In an interview with the Daily Mail, Sue Sim, the ex-chief constable of Northumbria Police, said she faced a "boys' club" of senior officers.
Mrs Sim, who retired last year, was the top officer at Northumbria Police when gunman Raoul Moat shot a policeman, his ex-girlfriend and killed her new lover.
She also gave evidence in a high-profile employment tribunal in May relating to alleged sexism in the force.
In the interview she said: "My biggest battle was with a culture that was sexist, money-grabbing and run by a "boys' club" of senior officers who thought they could do what they damn well wanted."
After claiming that some officers made decisions about promotions while playing golf on the force's time, she said: "I don't think the public have any idea of the sort of attitudes that prevail in that force.
It was a place of rampant sexism, cover-ups and the sort of behaviour that would not be tolerated in any other workplace."
She added: "It is not a situation that's compatible with 21st-century policing."
Mrs Sim insisted "I'm not bitter at all" and said she had fears for the safety of women in the policing area.

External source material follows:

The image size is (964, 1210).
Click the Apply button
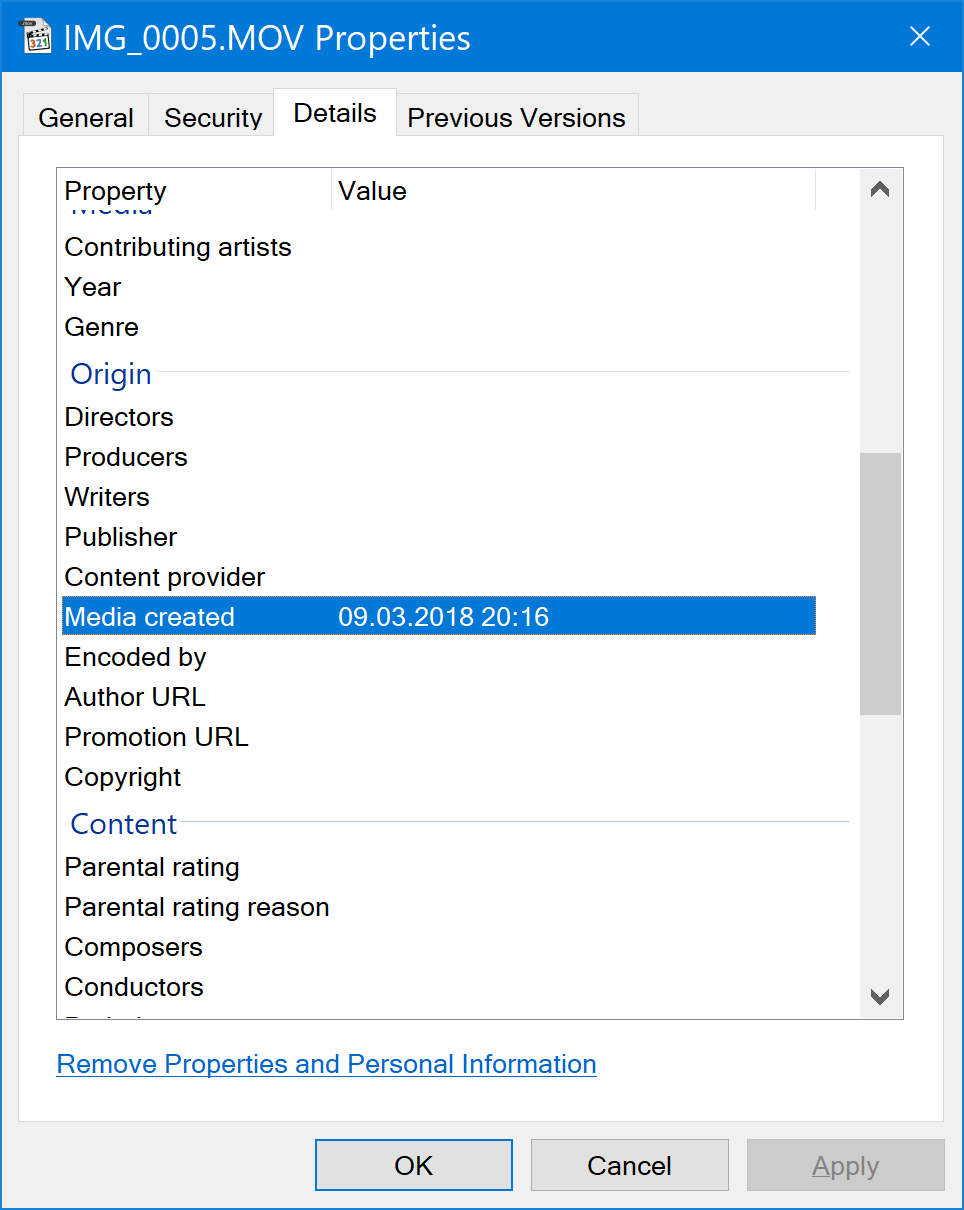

She pointed to previous criticism of the force over its "no-criming" approach to rape allegations.
"I have a significant fear for female victims of crime, the female officers within the force, the female staff members within the force," she told the BBC Radio 4 Today programme.
"If people will be sexist towards a chief constable, then what are they going to do to victims of crime, to officers and to staff within the force? That's why I'm doing this."